» Task: Reproduce all of the material below with every occurrence of "At what coordinates should I click to accomplish" swapped for "Where do I click to complete", leaving everything else unchanged.

Dataset rows
+ + + + + + +

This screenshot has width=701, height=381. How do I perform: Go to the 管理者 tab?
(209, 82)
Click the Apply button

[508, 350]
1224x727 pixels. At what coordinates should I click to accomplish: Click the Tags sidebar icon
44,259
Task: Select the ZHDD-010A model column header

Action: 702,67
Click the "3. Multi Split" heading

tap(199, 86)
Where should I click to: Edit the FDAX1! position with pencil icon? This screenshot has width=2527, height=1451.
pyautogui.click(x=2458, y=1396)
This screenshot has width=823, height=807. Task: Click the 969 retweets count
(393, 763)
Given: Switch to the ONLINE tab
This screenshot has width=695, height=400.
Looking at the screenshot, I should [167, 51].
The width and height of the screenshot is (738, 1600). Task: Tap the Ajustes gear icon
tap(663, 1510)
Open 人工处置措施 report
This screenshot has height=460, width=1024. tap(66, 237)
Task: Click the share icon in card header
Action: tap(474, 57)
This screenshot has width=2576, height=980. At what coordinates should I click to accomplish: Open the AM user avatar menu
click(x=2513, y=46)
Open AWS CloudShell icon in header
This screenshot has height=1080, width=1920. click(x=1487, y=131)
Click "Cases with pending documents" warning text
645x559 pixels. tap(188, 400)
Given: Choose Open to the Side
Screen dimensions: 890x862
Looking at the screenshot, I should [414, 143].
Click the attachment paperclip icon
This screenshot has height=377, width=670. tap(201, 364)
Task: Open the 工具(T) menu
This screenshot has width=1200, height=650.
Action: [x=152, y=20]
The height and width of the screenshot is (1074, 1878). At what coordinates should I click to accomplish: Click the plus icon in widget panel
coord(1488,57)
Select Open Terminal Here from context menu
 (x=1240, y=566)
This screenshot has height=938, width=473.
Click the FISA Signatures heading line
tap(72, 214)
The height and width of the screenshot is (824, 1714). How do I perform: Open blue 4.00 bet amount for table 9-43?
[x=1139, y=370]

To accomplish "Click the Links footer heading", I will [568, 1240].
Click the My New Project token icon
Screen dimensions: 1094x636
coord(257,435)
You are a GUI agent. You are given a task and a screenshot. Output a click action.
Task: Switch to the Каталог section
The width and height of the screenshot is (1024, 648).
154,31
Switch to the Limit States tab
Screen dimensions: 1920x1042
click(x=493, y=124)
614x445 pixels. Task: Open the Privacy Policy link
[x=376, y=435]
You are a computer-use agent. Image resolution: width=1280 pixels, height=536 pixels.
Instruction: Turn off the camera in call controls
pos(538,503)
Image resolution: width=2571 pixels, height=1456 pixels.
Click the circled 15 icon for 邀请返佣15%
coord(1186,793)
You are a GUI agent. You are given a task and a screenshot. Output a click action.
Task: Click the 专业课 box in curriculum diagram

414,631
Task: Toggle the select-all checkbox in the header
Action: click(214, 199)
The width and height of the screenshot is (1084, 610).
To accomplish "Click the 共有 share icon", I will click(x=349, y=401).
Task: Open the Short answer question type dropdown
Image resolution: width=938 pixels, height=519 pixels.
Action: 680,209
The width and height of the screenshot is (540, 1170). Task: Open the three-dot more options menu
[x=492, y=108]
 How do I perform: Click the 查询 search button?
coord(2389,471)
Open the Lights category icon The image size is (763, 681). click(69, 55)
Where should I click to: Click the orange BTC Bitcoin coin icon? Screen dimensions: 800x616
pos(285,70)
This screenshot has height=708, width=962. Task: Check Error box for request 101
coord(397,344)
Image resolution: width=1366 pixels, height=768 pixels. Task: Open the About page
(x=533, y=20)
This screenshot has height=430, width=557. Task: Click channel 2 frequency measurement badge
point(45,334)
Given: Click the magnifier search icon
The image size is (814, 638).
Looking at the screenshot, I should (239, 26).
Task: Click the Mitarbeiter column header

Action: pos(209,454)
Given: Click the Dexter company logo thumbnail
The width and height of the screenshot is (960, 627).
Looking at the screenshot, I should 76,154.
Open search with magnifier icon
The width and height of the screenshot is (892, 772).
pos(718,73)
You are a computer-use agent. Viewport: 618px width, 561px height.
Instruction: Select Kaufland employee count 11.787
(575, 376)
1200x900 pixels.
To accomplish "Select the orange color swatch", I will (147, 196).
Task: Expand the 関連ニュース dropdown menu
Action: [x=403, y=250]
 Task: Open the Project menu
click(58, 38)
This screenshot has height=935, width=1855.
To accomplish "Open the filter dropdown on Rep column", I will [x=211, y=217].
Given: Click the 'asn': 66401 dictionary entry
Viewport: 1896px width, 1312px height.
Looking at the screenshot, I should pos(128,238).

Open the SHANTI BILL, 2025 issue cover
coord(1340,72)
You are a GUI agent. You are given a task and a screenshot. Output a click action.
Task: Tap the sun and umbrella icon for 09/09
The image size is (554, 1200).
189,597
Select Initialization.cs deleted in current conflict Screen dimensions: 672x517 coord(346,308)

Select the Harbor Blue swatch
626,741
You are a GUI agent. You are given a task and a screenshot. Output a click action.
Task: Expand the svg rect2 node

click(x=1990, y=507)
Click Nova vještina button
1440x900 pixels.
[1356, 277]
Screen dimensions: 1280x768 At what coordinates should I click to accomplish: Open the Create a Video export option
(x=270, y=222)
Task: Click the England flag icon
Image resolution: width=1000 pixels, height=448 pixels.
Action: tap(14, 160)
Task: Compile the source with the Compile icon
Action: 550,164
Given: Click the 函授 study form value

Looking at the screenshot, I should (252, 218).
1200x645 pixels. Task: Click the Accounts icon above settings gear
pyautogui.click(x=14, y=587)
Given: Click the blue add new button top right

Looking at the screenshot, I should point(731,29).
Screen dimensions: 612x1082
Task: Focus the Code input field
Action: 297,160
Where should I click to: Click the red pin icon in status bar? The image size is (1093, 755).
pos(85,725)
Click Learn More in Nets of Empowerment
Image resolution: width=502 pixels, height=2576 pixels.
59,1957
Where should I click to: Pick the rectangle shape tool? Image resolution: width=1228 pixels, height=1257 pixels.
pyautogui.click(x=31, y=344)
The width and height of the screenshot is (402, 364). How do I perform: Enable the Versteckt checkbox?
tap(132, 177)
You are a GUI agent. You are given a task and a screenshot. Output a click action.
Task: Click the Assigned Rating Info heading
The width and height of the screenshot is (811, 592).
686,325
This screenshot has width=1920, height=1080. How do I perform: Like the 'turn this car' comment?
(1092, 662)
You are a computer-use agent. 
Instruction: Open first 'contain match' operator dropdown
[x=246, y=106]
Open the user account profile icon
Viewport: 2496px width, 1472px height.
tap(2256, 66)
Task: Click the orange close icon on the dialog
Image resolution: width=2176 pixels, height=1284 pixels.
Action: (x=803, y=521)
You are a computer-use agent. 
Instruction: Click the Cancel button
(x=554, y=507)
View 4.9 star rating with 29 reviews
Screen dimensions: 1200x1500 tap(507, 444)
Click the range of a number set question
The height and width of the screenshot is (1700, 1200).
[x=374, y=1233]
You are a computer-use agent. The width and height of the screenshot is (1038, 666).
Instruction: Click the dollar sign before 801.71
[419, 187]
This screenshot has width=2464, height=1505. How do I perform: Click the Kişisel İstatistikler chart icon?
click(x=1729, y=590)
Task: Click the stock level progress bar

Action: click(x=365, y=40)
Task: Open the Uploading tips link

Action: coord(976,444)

+ + + + + + +

» Full output:
This screenshot has width=701, height=381. How do I perform: Go to the 管理者 tab?
(209, 82)
Click the Apply button

[508, 350]
1224x727 pixels. Where do I click to complete: Click the Tags sidebar icon
44,259
Task: Select the ZHDD-010A model column header

Action: 702,67
Click the "3. Multi Split" heading

tap(199, 86)
Where should I click to: Edit the FDAX1! position with pencil icon? This screenshot has width=2527, height=1451.
pyautogui.click(x=2458, y=1396)
This screenshot has width=823, height=807. Task: Click the 969 retweets count
(393, 763)
Given: Switch to the ONLINE tab
This screenshot has width=695, height=400.
Looking at the screenshot, I should [167, 51].
The width and height of the screenshot is (738, 1600). Task: Tap the Ajustes gear icon
tap(663, 1510)
Open 人工处置措施 report
This screenshot has height=460, width=1024. tap(66, 237)
Task: Click the share icon in card header
Action: tap(474, 57)
This screenshot has width=2576, height=980. Where do I click to complete: Open the AM user avatar menu
click(x=2513, y=46)
Open AWS CloudShell icon in header
This screenshot has height=1080, width=1920. click(x=1487, y=131)
Click "Cases with pending documents" warning text
645x559 pixels. tap(188, 400)
Given: Choose Open to the Side
Screen dimensions: 890x862
Looking at the screenshot, I should [414, 143].
Click the attachment paperclip icon
This screenshot has height=377, width=670. tap(201, 364)
Task: Open the 工具(T) menu
This screenshot has width=1200, height=650.
Action: [x=152, y=20]
The height and width of the screenshot is (1074, 1878). Where do I click to complete: Click the plus icon in widget panel
coord(1488,57)
Select Open Terminal Here from context menu
 (x=1240, y=566)
This screenshot has height=938, width=473.
Click the FISA Signatures heading line
tap(72, 214)
The height and width of the screenshot is (824, 1714). How do I perform: Open blue 4.00 bet amount for table 9-43?
[x=1139, y=370]

To accomplish "Click the Links footer heading", I will [568, 1240].
Click the My New Project token icon
Screen dimensions: 1094x636
coord(257,435)
You are a GUI agent. You are given a task and a screenshot. Output a click action.
Task: Switch to the Каталог section
The width and height of the screenshot is (1024, 648).
154,31
Switch to the Limit States tab
Screen dimensions: 1920x1042
click(x=493, y=124)
614x445 pixels. Task: Open the Privacy Policy link
[x=376, y=435]
You are a computer-use agent. Image resolution: width=1280 pixels, height=536 pixels.
Instruction: Turn off the camera in call controls
pos(538,503)
Image resolution: width=2571 pixels, height=1456 pixels.
Click the circled 15 icon for 邀请返佣15%
coord(1186,793)
You are a GUI agent. You are given a task and a screenshot. Output a click action.
Task: Click the 专业课 box in curriculum diagram

414,631
Task: Toggle the select-all checkbox in the header
Action: click(214, 199)
The width and height of the screenshot is (1084, 610).
To accomplish "Click the 共有 share icon", I will click(x=349, y=401).
Task: Open the Short answer question type dropdown
Image resolution: width=938 pixels, height=519 pixels.
Action: 680,209
The width and height of the screenshot is (540, 1170). Task: Open the three-dot more options menu
[x=492, y=108]
 How do I perform: Click the 查询 search button?
coord(2389,471)
Open the Lights category icon The image size is (763, 681). click(69, 55)
Where should I click to: Click the orange BTC Bitcoin coin icon? Screen dimensions: 800x616
pos(285,70)
This screenshot has height=708, width=962. Task: Check Error box for request 101
coord(397,344)
Image resolution: width=1366 pixels, height=768 pixels. Task: Open the About page
(x=533, y=20)
This screenshot has height=430, width=557. Task: Click channel 2 frequency measurement badge
point(45,334)
Given: Click the magnifier search icon
The image size is (814, 638).
Looking at the screenshot, I should (239, 26).
Task: Click the Mitarbeiter column header

Action: pos(209,454)
Given: Click the Dexter company logo thumbnail
The width and height of the screenshot is (960, 627).
Looking at the screenshot, I should 76,154.
Open search with magnifier icon
The width and height of the screenshot is (892, 772).
pos(718,73)
You are a computer-use agent. Viewport: 618px width, 561px height.
Instruction: Select Kaufland employee count 11.787
(575, 376)
1200x900 pixels.
To accomplish "Select the orange color swatch", I will (147, 196).
Task: Expand the 関連ニュース dropdown menu
Action: [x=403, y=250]
 Task: Open the Project menu
click(58, 38)
This screenshot has height=935, width=1855.
To accomplish "Open the filter dropdown on Rep column", I will [x=211, y=217].
Given: Click the 'asn': 66401 dictionary entry
Viewport: 1896px width, 1312px height.
Looking at the screenshot, I should pos(128,238).

Open the SHANTI BILL, 2025 issue cover
coord(1340,72)
You are a GUI agent. You are given a task and a screenshot. Output a click action.
Task: Tap the sun and umbrella icon for 09/09
The image size is (554, 1200).
189,597
Select Initialization.cs deleted in current conflict Screen dimensions: 672x517 coord(346,308)

Select the Harbor Blue swatch
626,741
You are a GUI agent. You are given a task and a screenshot. Output a click action.
Task: Expand the svg rect2 node

click(x=1990, y=507)
Click Nova vještina button
1440x900 pixels.
[1356, 277]
Screen dimensions: 1280x768 Where do I click to complete: Open the Create a Video export option
(x=270, y=222)
Task: Click the England flag icon
Image resolution: width=1000 pixels, height=448 pixels.
Action: tap(14, 160)
Task: Compile the source with the Compile icon
Action: 550,164
Given: Click the 函授 study form value

Looking at the screenshot, I should (252, 218).
1200x645 pixels. Task: Click the Accounts icon above settings gear
pyautogui.click(x=14, y=587)
Given: Click the blue add new button top right

Looking at the screenshot, I should point(731,29).
Screen dimensions: 612x1082
Task: Focus the Code input field
Action: 297,160
Where should I click to: Click the red pin icon in status bar? The image size is (1093, 755).
pos(85,725)
Click Learn More in Nets of Empowerment
Image resolution: width=502 pixels, height=2576 pixels.
59,1957
Where should I click to: Pick the rectangle shape tool? Image resolution: width=1228 pixels, height=1257 pixels.
pyautogui.click(x=31, y=344)
The width and height of the screenshot is (402, 364). How do I perform: Enable the Versteckt checkbox?
tap(132, 177)
You are a GUI agent. You are given a task and a screenshot. Output a click action.
Task: Click the Assigned Rating Info heading
The width and height of the screenshot is (811, 592).
686,325
This screenshot has width=1920, height=1080. How do I perform: Like the 'turn this car' comment?
(1092, 662)
You are a computer-use agent. 
Instruction: Open first 'contain match' operator dropdown
[x=246, y=106]
Open the user account profile icon
Viewport: 2496px width, 1472px height.
tap(2256, 66)
Task: Click the orange close icon on the dialog
Image resolution: width=2176 pixels, height=1284 pixels.
Action: (x=803, y=521)
You are a computer-use agent. 
Instruction: Click the Cancel button
(x=554, y=507)
View 4.9 star rating with 29 reviews
Screen dimensions: 1200x1500 tap(507, 444)
Click the range of a number set question
The height and width of the screenshot is (1700, 1200).
[x=374, y=1233]
You are a computer-use agent. The width and height of the screenshot is (1038, 666).
Instruction: Click the dollar sign before 801.71
[419, 187]
This screenshot has width=2464, height=1505. How do I perform: Click the Kişisel İstatistikler chart icon?
click(x=1729, y=590)
Task: Click the stock level progress bar

Action: click(x=365, y=40)
Task: Open the Uploading tips link

Action: coord(976,444)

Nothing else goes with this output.